Rajiva’s notes reflect how his western English education has empowered him to do such fabulous work. For instance, he begins his note to a poem called; The Wild Swans at Coole by W. B. Yeats (1865-1939) “In the late 19th and early 20th centuries a number of Irishmen made a very significant contribution to English literature. Some of them, such as James Joyce, Bernard Shaw and Oscar Wilde left Ireland and spent their later life abroad.
Yeats however lived on in Ireland and survived for about twenty years after it got its independence from Britain.” This anecdote highlights Rajiva’s analytical capacity for presenting facts of English literature with cross cultural references and his deeper understanding of the western background that has contributed to him producing rationalised criticisms.
Traveling fulfilled his education further rather than just giving him pleasure.
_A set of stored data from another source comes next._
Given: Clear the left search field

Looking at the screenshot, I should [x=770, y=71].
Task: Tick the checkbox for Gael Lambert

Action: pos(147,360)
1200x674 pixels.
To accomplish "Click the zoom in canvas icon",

Rajiva says that he has traveled widely across different cultures, including his experience as a Visiting Professor on the Semester at Sea Programme of the University of Pittsburgh, and has published Beyond the First Circle: Travels in the Second and Third Worlds, Across Cultures: Issues of Identity in Contemporary British and Sri Lankan writing (2001) and Fact and Fable: Aspect of East West Interaction.
Again I see, how he has looked at the different cultural dimensions with his content of knowledge to merge those experiences of traveling with his academic comprehension effectively and skillfully to broaden his writing, thereby giving his readers a unique opportunity for a new way of life, enabling them to think through intelligent reading.
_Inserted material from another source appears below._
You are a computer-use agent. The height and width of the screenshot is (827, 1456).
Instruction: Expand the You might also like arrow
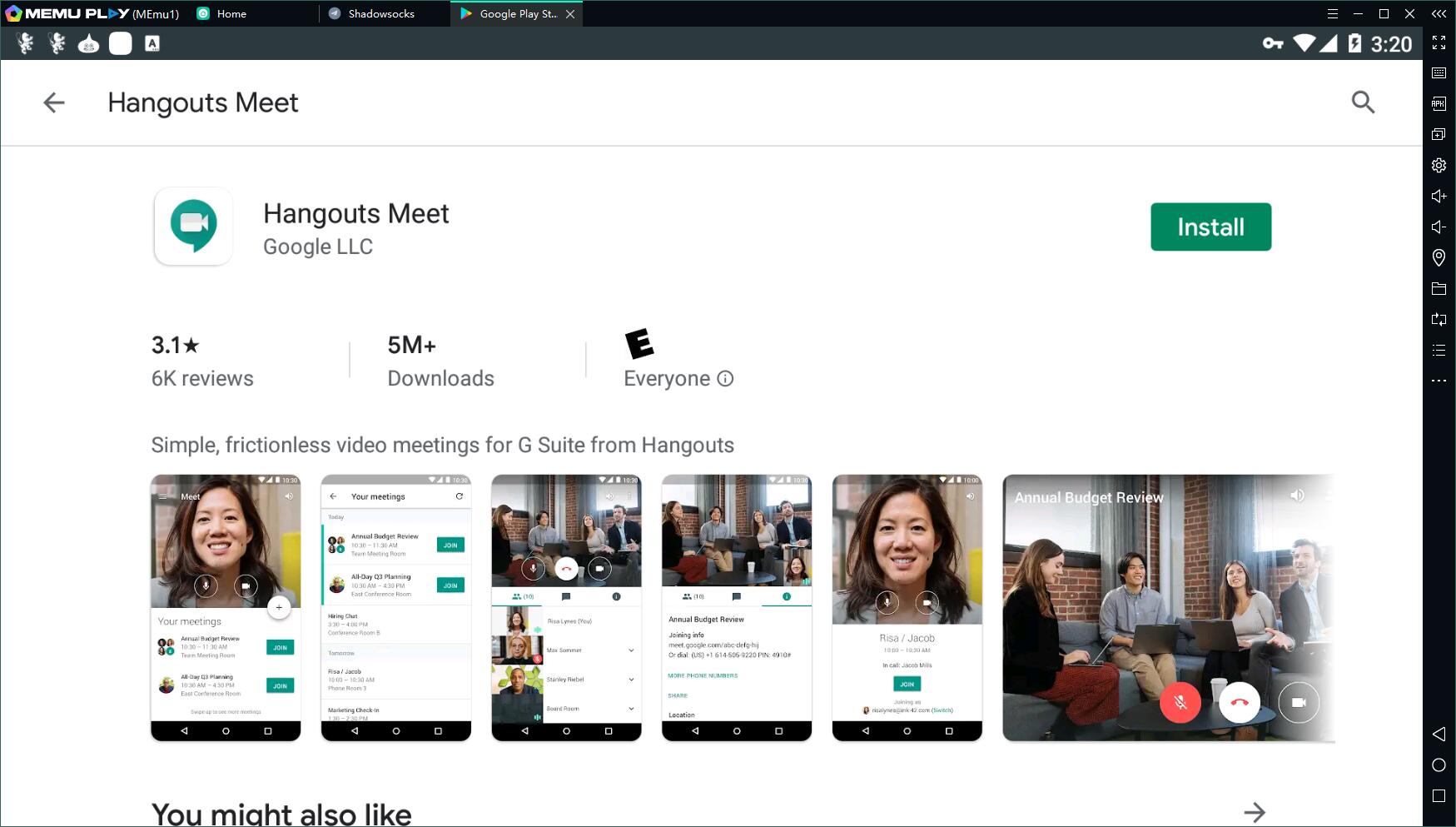coord(1254,812)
Rajiva’s comprehension about ancient history and philosophy has impacted on his writing, focusing on homogeneous audiences, a precise example is Fundamentals of Modern Society (2004), it is obviously a product of the combination of the two subjects he has learnt as a part of his tertiary education. The content of the book represents the content of the above subjects. The simple logic behind it is that the book represents nothing but Rajiva’s content of knowledge.
He is concerned about certain facts about the way the world was chronologically developed which every ‘educated person’ should know. He says, “Unfortunately, for reasons ranging from nationalism to incoherence, there have not been systematically presented.” The book is a masterpiece of his writing since it carries specific knowledge to the present generation and no other similar work has ever been written, presenting facts ‘systematically’.
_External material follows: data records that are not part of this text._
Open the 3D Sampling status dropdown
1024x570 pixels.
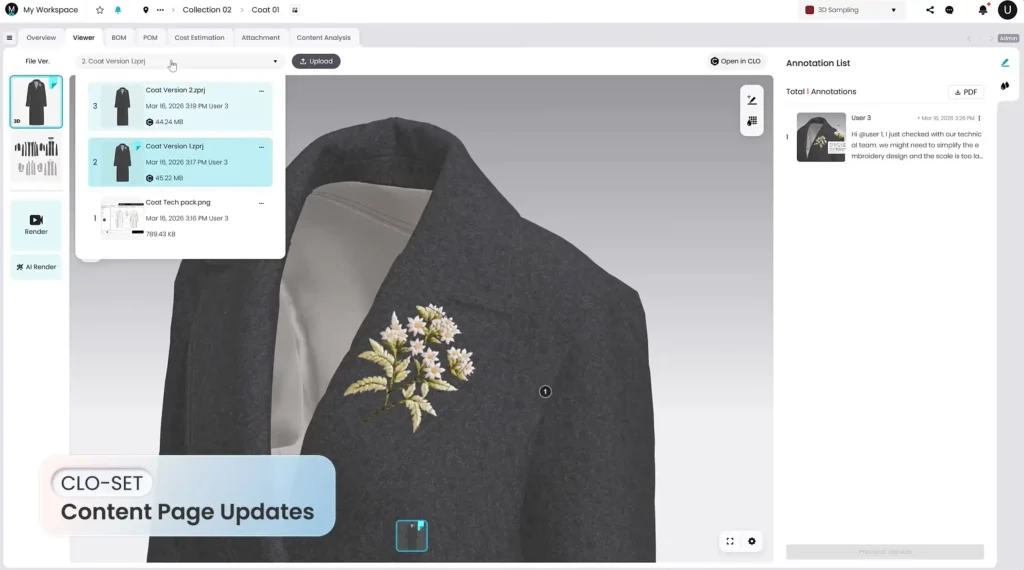click(893, 10)
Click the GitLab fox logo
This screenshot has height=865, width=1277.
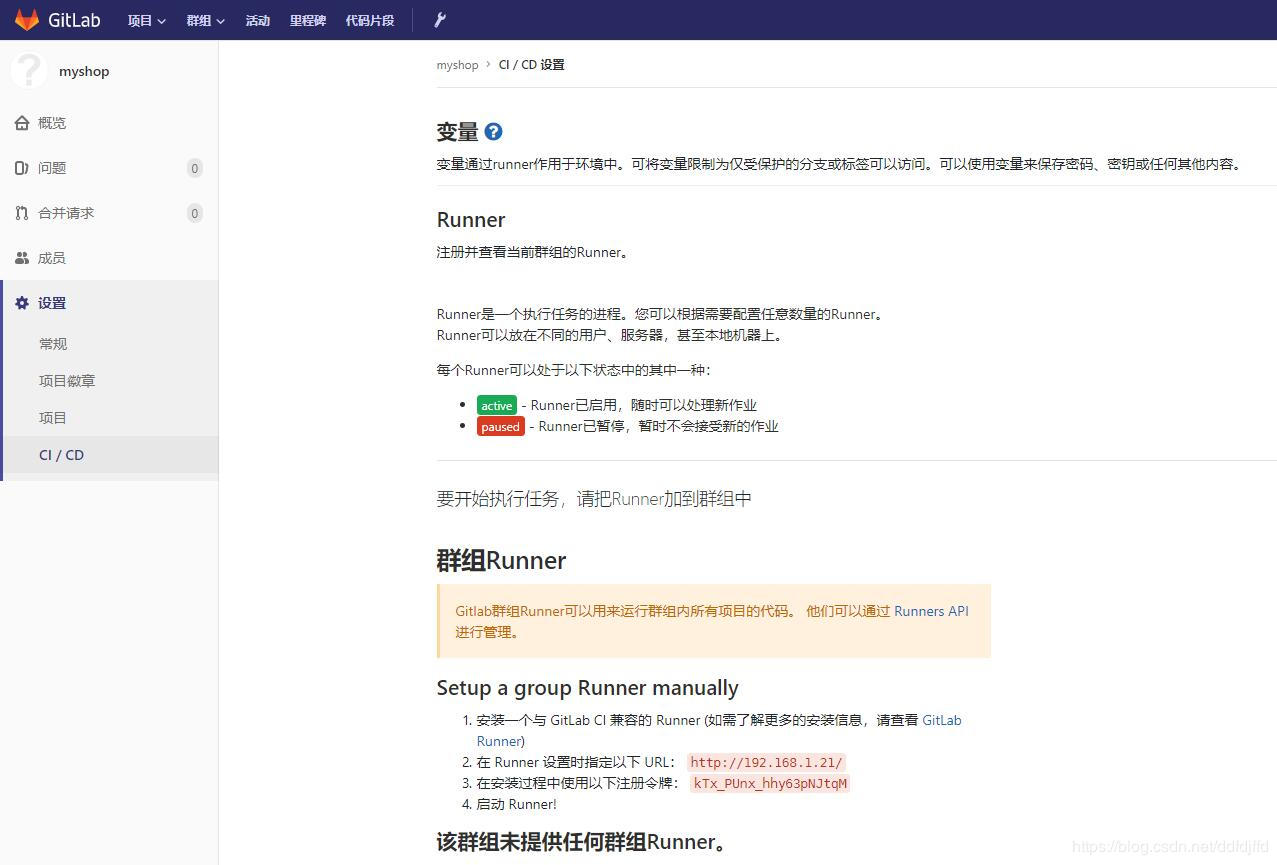(x=26, y=19)
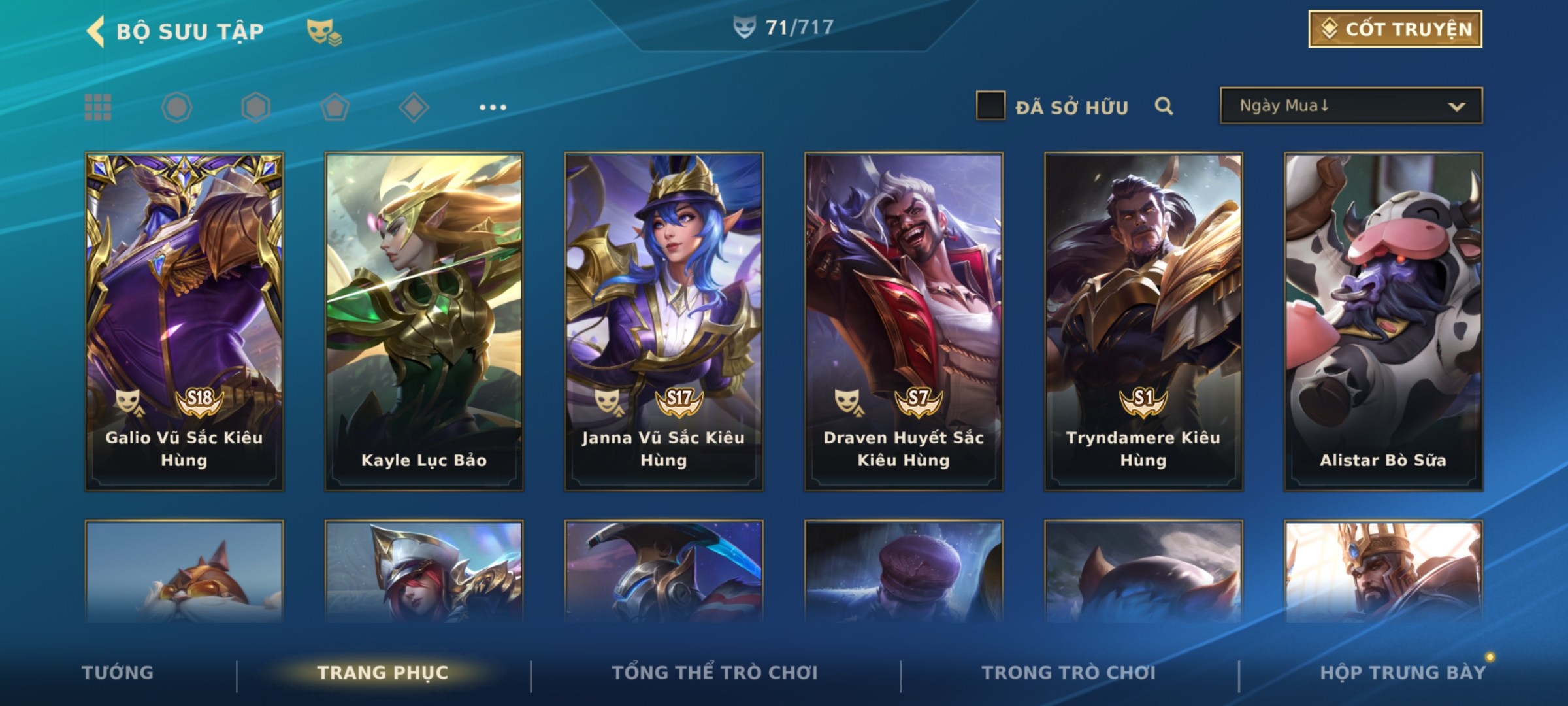Image resolution: width=1568 pixels, height=706 pixels.
Task: Enable the Đã Sở Hữu checkbox
Action: (990, 106)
The content of the book is about universal concepts of aspects of development; Hinduism, Buddhism, Judaism, Christianity, Islam, Sikhism, Zoroastrianism, Jainism, Confucianism and Taoism. The book also has a separate section about the classical period, the renaissance, the age of reasons, imperialism, the cold war and new fundamentalism. This book became internationally famous among people looking for knowledge.
The practical application of Rajiva’s political knowledge can be seen when he came to politics in 1996. He became the Leader of the Sri Lankan Liberal party and was its Presidential candidate in 1999, and came 6th out of 15 candidates, defeating several former parliamentarians. He was able to gain huge success in a short time because he already had political knowledge studying politics as a separate subject in his tertiary education and also his content of education, communication skills and his clear liberal perspectives were highly admired by people whose equal opportunities as well as human rights were being largely deprived in the capitalistic society by the government sponsored ethnic riots.
His western education, good disciplines and political ideologies opened his avenues to conduct workshops on Liberalism in India, Parkistan, Nepal, Afghanistan and Indonesia, on behalf of the Friedrich Naumann Stifung (FNS), the German Liberal Foundation, for which he edited Liberal Values for South Asia (revised recently as Liberal Perspectives on South Asia and published in 2009 by Cambridge University Press, Delhi).
Here I can see how his content of political knowledge is powerful in making a strong impact nationally and internationally within a very short period of time. On the other hand he published his first book on politics after four years of his political career. The book discusses the essentials of the liberal philosophy, while indicating how appropriate it is in the South Asian context. Hence it seems to me that he is intelligent enough to identify his content of political knowledge for a realistic need of the region.
He says, “Many political parties have implemented liberal policies on an ad hoc basis without a proper framework to guide them, this volume will provide food for thought and ideas for adoption and incorporation within the party programme. Ranging from erudite expositions of classic liberal thinkers to lively discussions of liberal economic principles put into practice by imaginative entrepreneurs, this volume is essential reading for a region making a swift transition into a contemporary, globalised world.”
When democracy was badly eroded due to government sponsored ethnic violence in the 1980s and 1990s he tried to safeguard the deprivation of basic human rights through his writing, especially he became very sensitive after hearing about the abduction and killing of his friend, Richard de Zoysa, a young English language poet, by the paramilitary forces a month before his thirty second birthday in 1992, because of his poetry as social criticism and political commentaries produced between 1981,1983 and later 1988.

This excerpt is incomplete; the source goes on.